I’m an antitheist. I don’t think, on balance, that religion functions as a force for good in the 21st century. Seven reasons:
- Religion perpetuates women’s inequality. One element of religion that is quite bad, and that makes me an antitheist, not merely an agnostic or atheist, is the male gender bias that tends to adhere to it. Most religions are patriarchal: they conceive of God as male, do not let women into the center of their governing and theorizing structures, and condition members–female and male–to idealize, and submit their wills to, male authoritarians.
- Religion discourages independent thought and values. Religions encourage the outsourcing of thoughts and values to authorities. In other words, another good reason to be an antitheist is to avoid getting sucked into a dynamic in which you’re made to feel that your thoughts and values need religious sanction. By conceding this to a religious institution–by outsourcing your thoughts and values–your life gets hijacked to that institution and its agendas.

Supplied data
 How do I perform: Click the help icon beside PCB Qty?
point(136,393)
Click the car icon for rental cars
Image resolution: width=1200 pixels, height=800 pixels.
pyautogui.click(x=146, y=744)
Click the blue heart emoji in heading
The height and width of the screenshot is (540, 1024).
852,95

Tasks and exercises
A. Reproduce the stretch of the antitheism text from "- Religion discourages" through "and its agendas.".
B. Pick up the antitheism text after its final sentence and continue it.

Task results
A.
- Religion discourages independent thought and values. Religions encourage the outsourcing of thoughts and values to authorities. In other words, another good reason to be an antitheist is to avoid getting sucked into a dynamic in which you’re made to feel that your thoughts and values need religious sanction. By conceding this to a religious institution–by outsourcing your thoughts and values–your life gets hijacked to that institution and its agendas.

B.
- Religion promotes homophobia. Don’t even get me started on this one.
- Religion sets one up for hypocrisy. Wherever a religion’s demands are high (such as with Jesus telling his followers to sell all they have and give it to the poor), believers are drawn into hypocrisy. They can’t live up to it. And where one can’t live up to something conceded to be “good,” one ends up looking for forgiveness; of being put into the role of the guilty petitioner seeking pardon from a “superior.” Not a good dynamic to get into with others. Not even with God.
- Religion sets one up to be shadowed by doubt. Wherever beliefs are absurd, as with Protestant fundamentalists who believe in young Earth creationism, intelligent believers are driven into cycles of doubt where they try to counter them by talking themselves into believing implausible and ridiculous things. This is done through practicing such bad habits as confirmation bias (counting the hits, but not the misses, in one’s pet theory), epistemic closure (not reading books written by those outside the faith, etc.), and cognitive dissonance (bracketing off beliefs from each other in such a way that they don’t cohere–and you don’t care or notice that they don’t cohere). Such practices corrupt the critical faculties. What is needed is not boosterism (“Get with the program, stay with the program, don’t doubt the program!”), but unfettered inquiry–and religion too frequently discourages or subverts unfettered inquiry.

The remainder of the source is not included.